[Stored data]
-- Opening Marker --
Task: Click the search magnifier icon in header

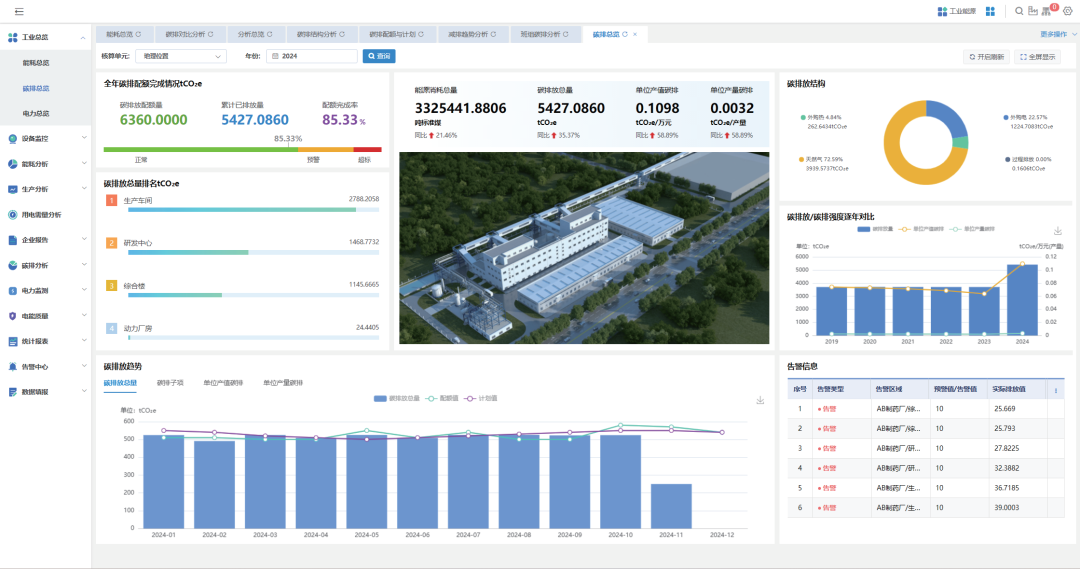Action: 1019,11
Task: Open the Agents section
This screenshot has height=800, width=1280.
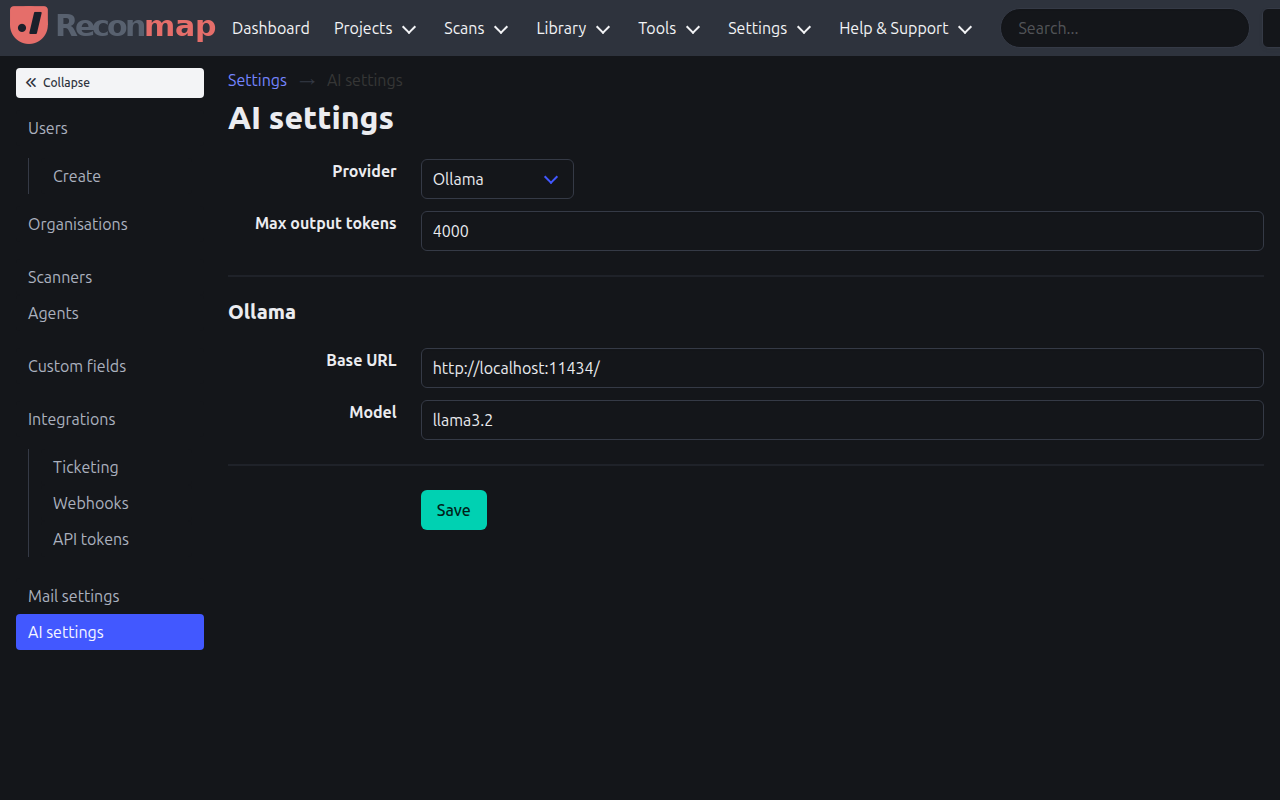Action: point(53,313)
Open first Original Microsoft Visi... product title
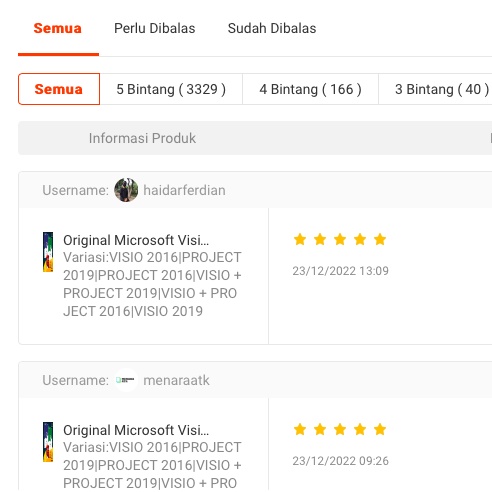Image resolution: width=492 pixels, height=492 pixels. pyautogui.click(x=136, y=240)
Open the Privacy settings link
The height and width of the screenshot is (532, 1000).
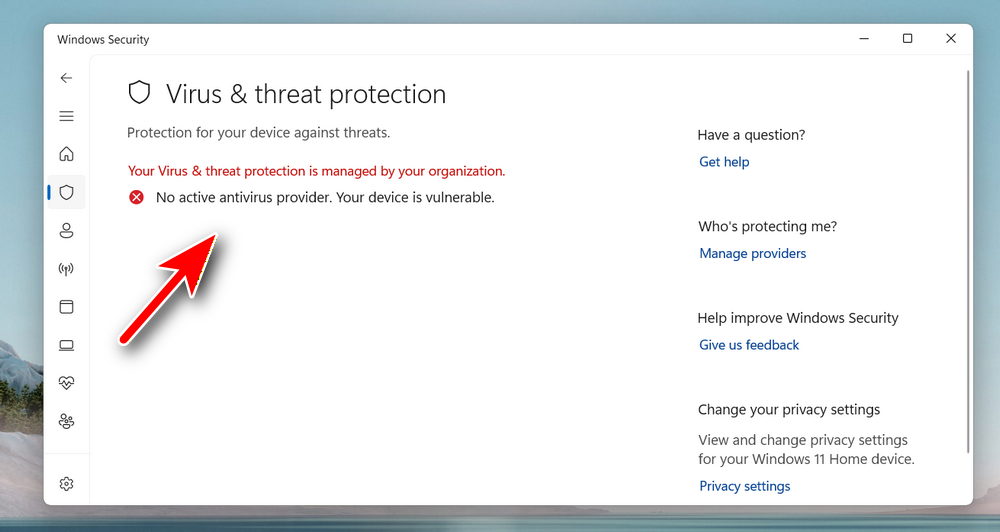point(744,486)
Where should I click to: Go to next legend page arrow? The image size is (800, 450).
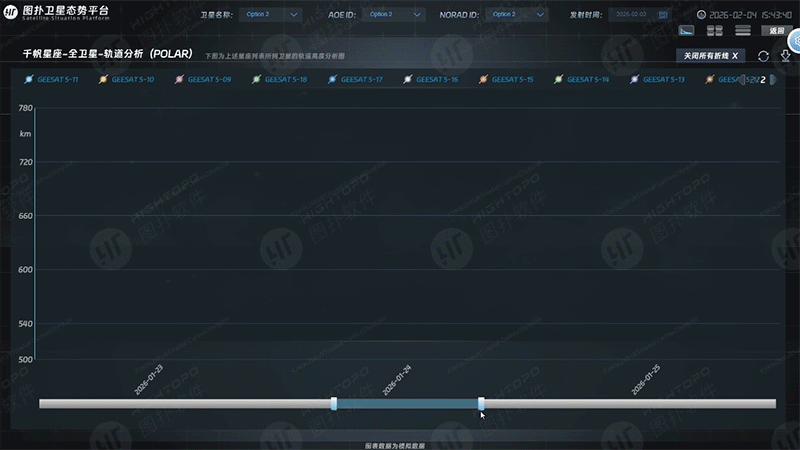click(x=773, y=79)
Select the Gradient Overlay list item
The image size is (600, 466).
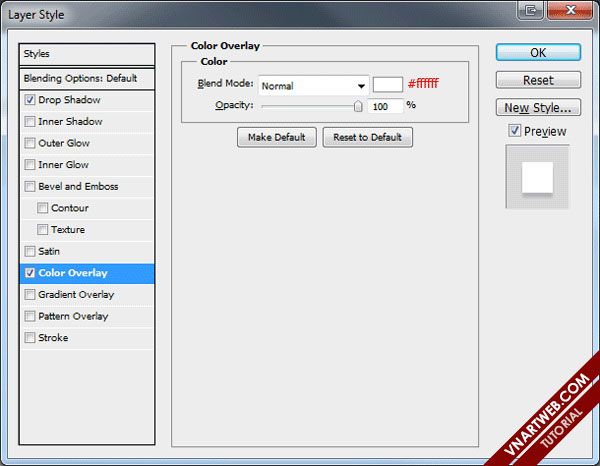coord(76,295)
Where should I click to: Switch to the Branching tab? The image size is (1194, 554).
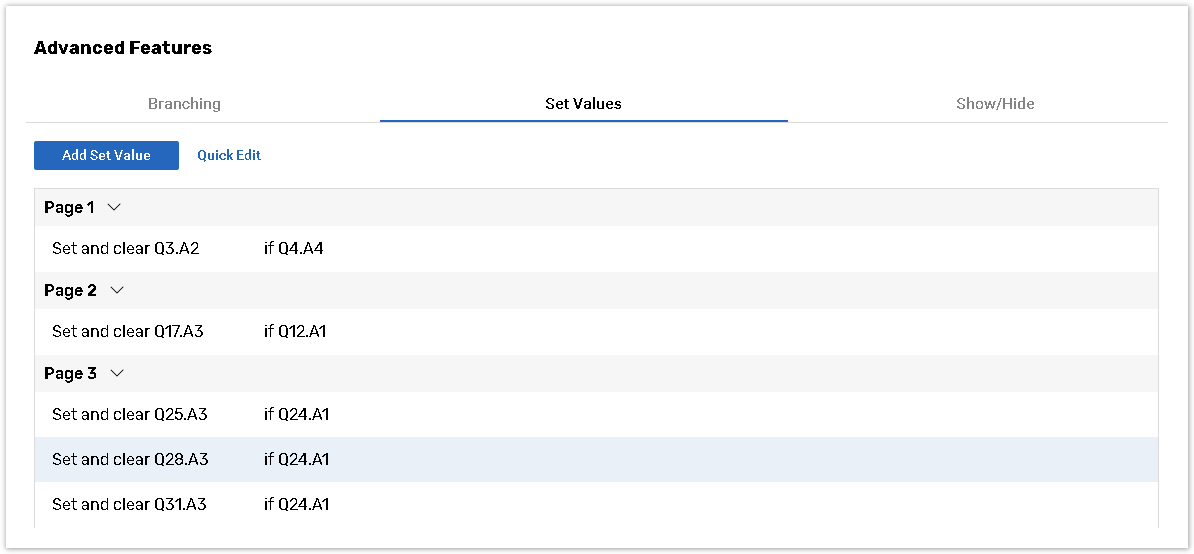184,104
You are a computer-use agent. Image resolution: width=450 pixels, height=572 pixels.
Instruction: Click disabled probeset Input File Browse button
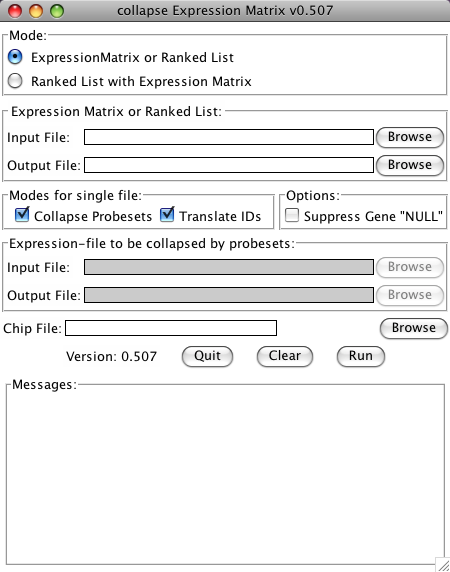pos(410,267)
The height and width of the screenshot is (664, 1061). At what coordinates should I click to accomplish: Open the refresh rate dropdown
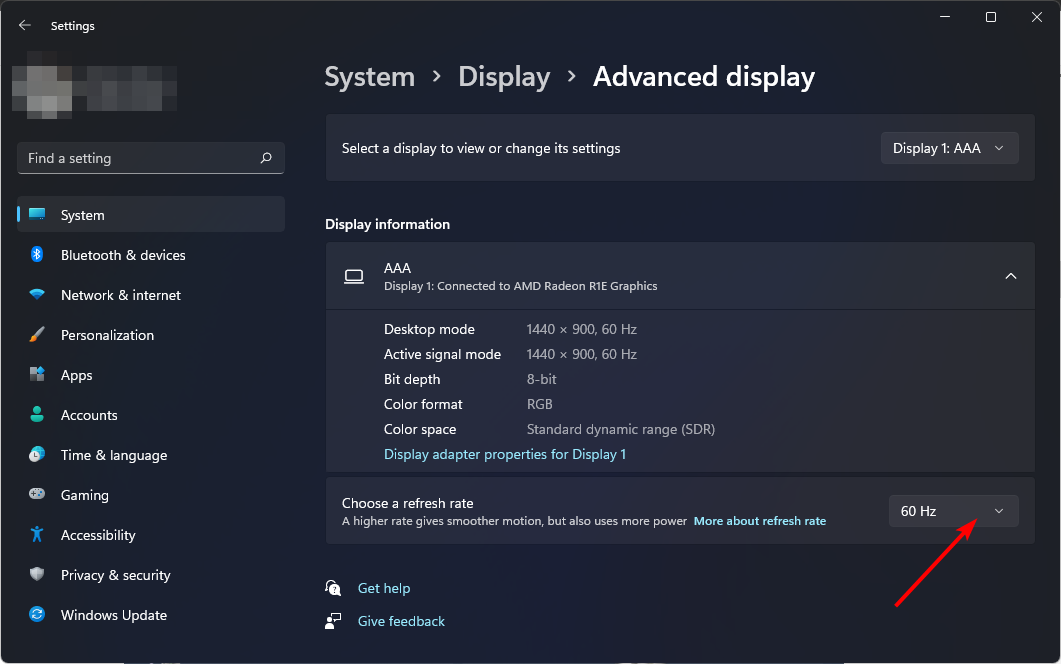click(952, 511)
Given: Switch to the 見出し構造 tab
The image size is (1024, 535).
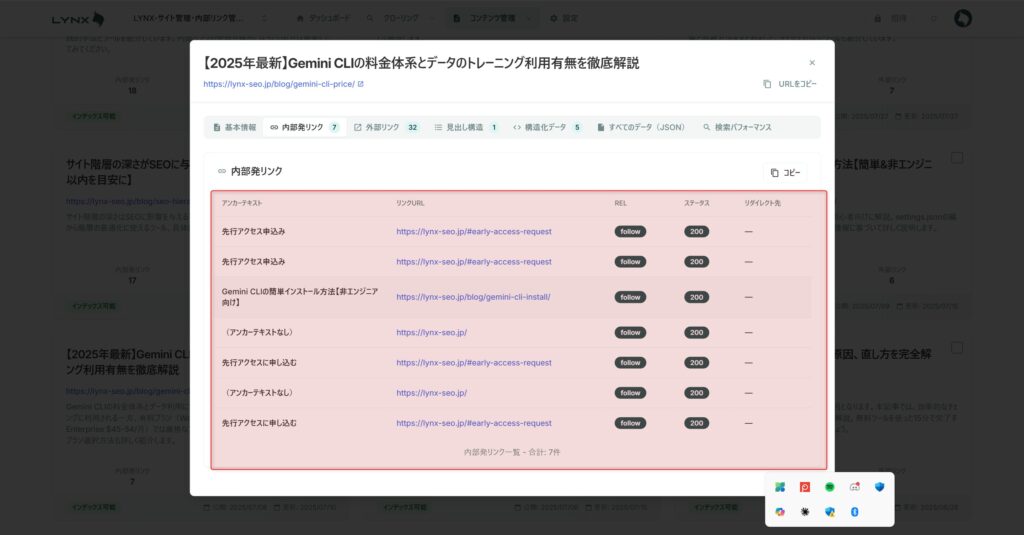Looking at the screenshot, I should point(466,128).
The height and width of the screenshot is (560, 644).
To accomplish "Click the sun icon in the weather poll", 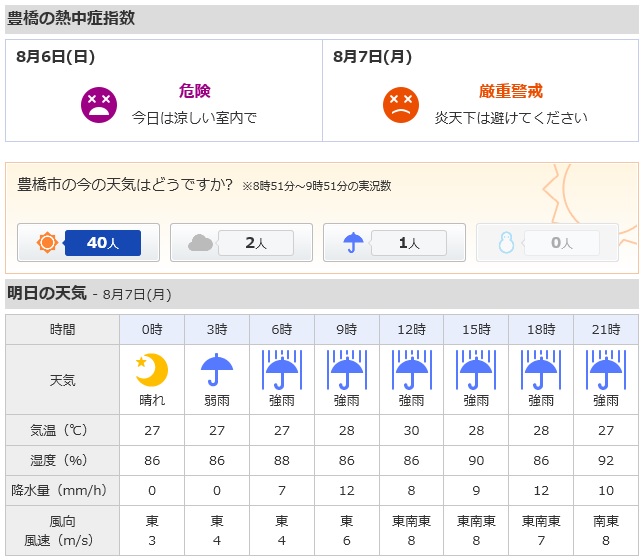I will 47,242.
-- Closing Marker --
> **YOUR ASSIGNMENT**
Range to copy from the records above: the line containing "The height and width of the screenshot is (532, 1000)." to the line containing "You are a computer-use", both included. Output those lines exactly and only those, skipping pictures.

> **SOLUTION BELOW**
The height and width of the screenshot is (532, 1000).
point(744,486)
Where should I click to: Go to next legend page arrow? The image size is (800, 450).
click(x=773, y=79)
Select the Gradient Overlay list item
The image size is (600, 466).
coord(76,295)
Where should I click to: Switch to the Branching tab? The image size is (1194, 554).
184,104
You are a computer-use agent. Image resolution: width=450 pixels, height=572 pixels.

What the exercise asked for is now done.